The data
[Start of section]
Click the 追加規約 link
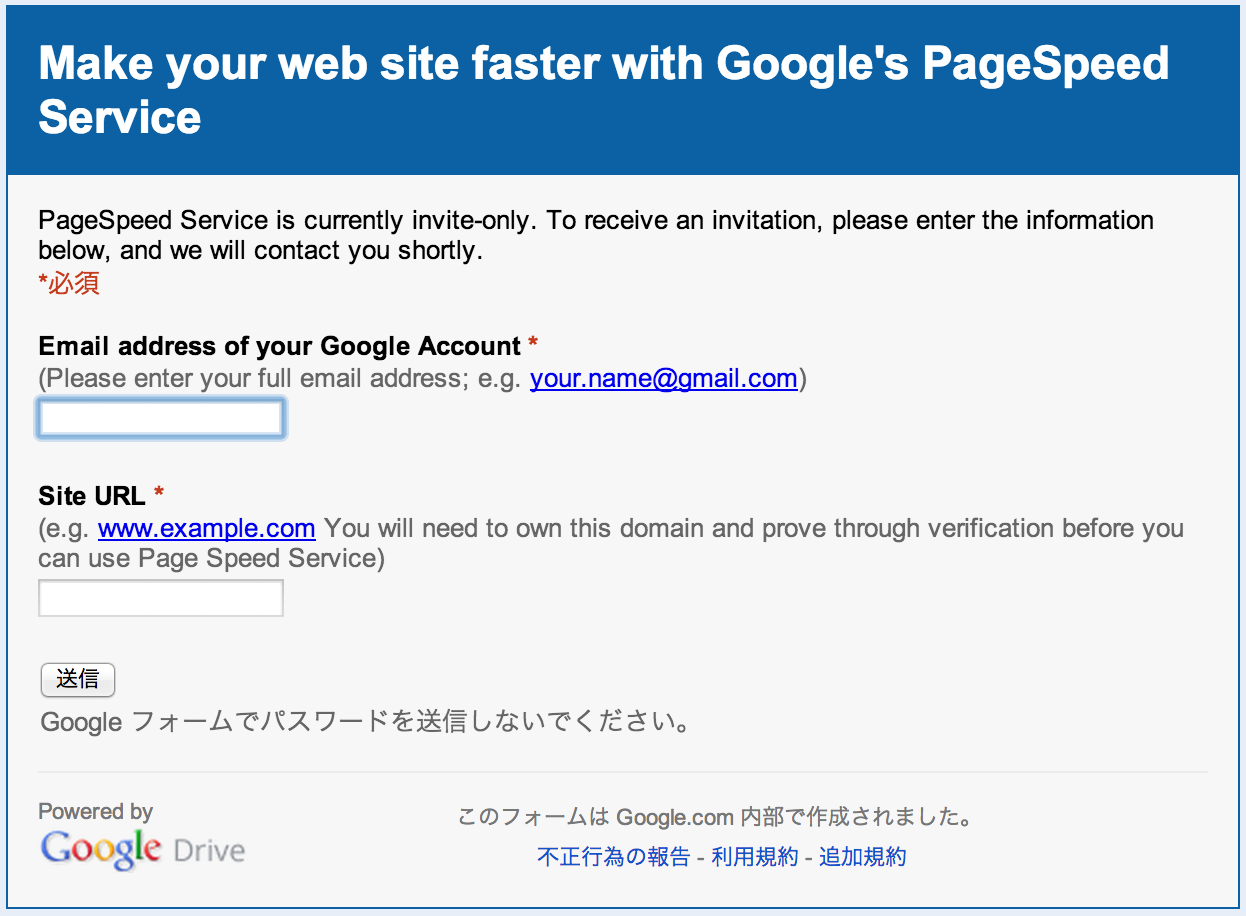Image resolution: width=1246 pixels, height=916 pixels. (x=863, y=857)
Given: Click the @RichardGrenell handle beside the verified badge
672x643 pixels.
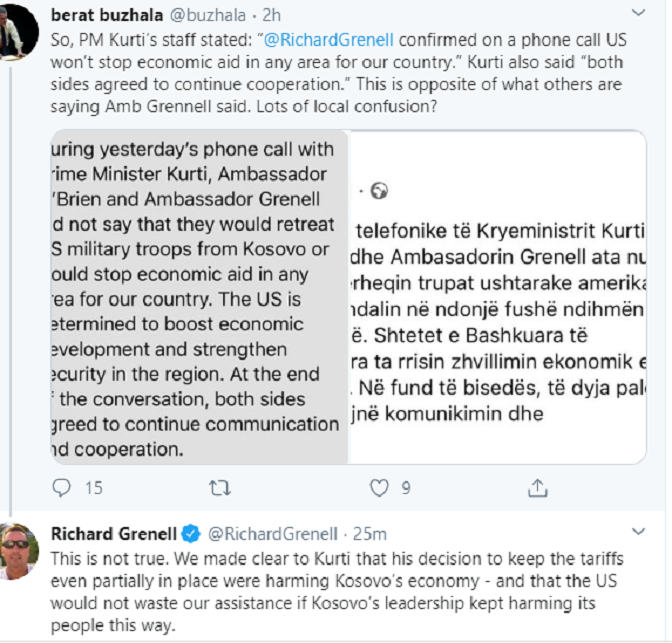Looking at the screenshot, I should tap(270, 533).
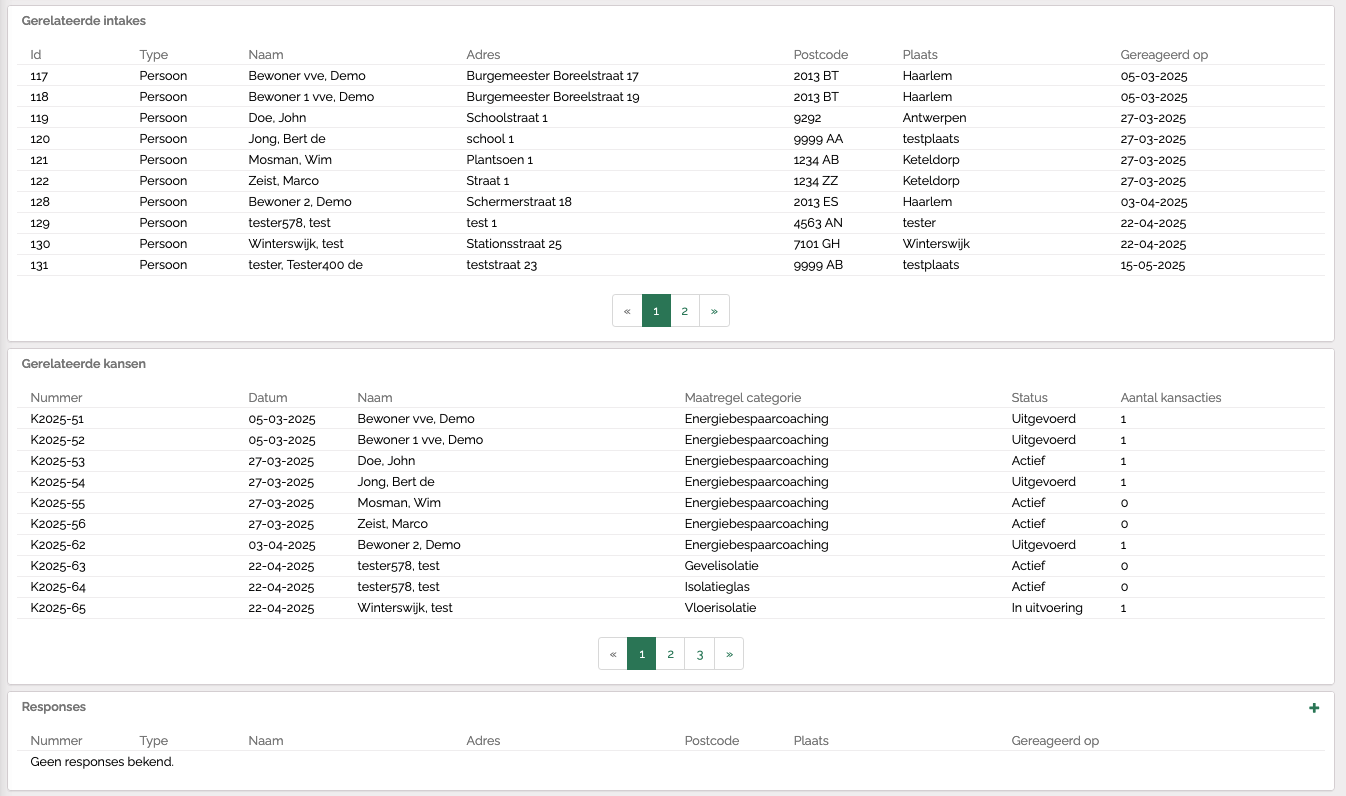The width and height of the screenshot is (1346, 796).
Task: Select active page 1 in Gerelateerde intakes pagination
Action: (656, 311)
[End of section]
[Start of section]
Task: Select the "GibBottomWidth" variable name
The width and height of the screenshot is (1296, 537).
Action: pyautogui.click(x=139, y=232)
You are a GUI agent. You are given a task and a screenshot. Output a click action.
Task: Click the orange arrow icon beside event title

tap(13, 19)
[End of section]
What is being asked
Give back, exactly and without pictures, the stretch of the records above from the line containing "Click the 追加規約 link" through the line containing "Given: Click the", with both end lines included.

Written answer
Click the 追加規約 link
Image resolution: width=1246 pixels, height=916 pixels. (x=863, y=857)
Given: Click the @RichardGrenell handle beside the verified badge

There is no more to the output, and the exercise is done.